The Internet is the place of choice to do research these days. You can read articles written for the professional community, chat with others in similar circumstances, post questions for a doctor, create a medical journal for your loved one, stay up on the latest legislative activities that impact services for those with physical and mental disabilities, and have a conference with other members of your family. The list of what you can find out and what you can do on the Internet is seemingly endless. Information is empowering and, generally speaking, the more you have the better off you are. I'm definitely not an Internet whiz kid. Nevertheless when I want and need to know something about MS, I get online and search away. I now know the addresses of some specific MS sites, but at the beginning I just went to a search engine and typed in MS. A list of sites to look at popped up. If you are just getting started, that's what I would suggest you do. Don't have access to the Internet? I bet someone you know does and they'd be happy to help out in this way.

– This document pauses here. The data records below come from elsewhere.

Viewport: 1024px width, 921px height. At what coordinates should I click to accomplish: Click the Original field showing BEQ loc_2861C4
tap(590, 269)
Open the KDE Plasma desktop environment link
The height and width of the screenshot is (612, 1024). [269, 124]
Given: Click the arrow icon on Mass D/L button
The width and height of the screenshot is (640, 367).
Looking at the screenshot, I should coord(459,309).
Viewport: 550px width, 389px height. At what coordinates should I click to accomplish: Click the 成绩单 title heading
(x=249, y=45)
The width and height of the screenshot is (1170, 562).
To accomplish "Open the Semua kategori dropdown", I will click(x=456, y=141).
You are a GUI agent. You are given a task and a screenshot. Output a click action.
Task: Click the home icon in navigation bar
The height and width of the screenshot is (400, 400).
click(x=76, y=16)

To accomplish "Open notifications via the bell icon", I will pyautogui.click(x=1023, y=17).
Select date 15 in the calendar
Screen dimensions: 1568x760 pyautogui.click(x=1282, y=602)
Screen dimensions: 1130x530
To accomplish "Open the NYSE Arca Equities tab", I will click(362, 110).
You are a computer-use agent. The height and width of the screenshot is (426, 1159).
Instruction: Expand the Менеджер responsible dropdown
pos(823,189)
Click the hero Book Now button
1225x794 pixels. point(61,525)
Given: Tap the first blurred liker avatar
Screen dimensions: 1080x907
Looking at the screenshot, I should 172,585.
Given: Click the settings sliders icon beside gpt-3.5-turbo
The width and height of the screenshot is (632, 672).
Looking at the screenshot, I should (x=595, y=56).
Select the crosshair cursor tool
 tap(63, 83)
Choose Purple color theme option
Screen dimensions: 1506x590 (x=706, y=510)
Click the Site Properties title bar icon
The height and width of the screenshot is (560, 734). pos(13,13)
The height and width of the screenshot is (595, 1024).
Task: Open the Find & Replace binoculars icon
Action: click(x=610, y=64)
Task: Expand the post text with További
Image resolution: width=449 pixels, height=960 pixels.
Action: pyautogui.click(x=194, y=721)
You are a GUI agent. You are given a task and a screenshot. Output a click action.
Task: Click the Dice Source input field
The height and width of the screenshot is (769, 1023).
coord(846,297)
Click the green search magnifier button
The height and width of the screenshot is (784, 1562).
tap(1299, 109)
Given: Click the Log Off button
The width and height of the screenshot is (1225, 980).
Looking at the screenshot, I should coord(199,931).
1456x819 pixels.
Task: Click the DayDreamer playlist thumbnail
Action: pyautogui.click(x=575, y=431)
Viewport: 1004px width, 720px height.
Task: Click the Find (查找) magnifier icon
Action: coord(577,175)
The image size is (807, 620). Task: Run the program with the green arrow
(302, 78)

The internet has been my lifeline to the information I need.
—Janet L. Kieffer, Mingo Junction, OH

Some years back, when Steven started having difficulty urinating and a visit to the doctor suggested this was probably a long-term problem, I immediately turned to the Internet to learn more about his condition. We were very aware that incontinence is a big problem for many people with MS, but we'd never heard of anyone who suffered from urine retention.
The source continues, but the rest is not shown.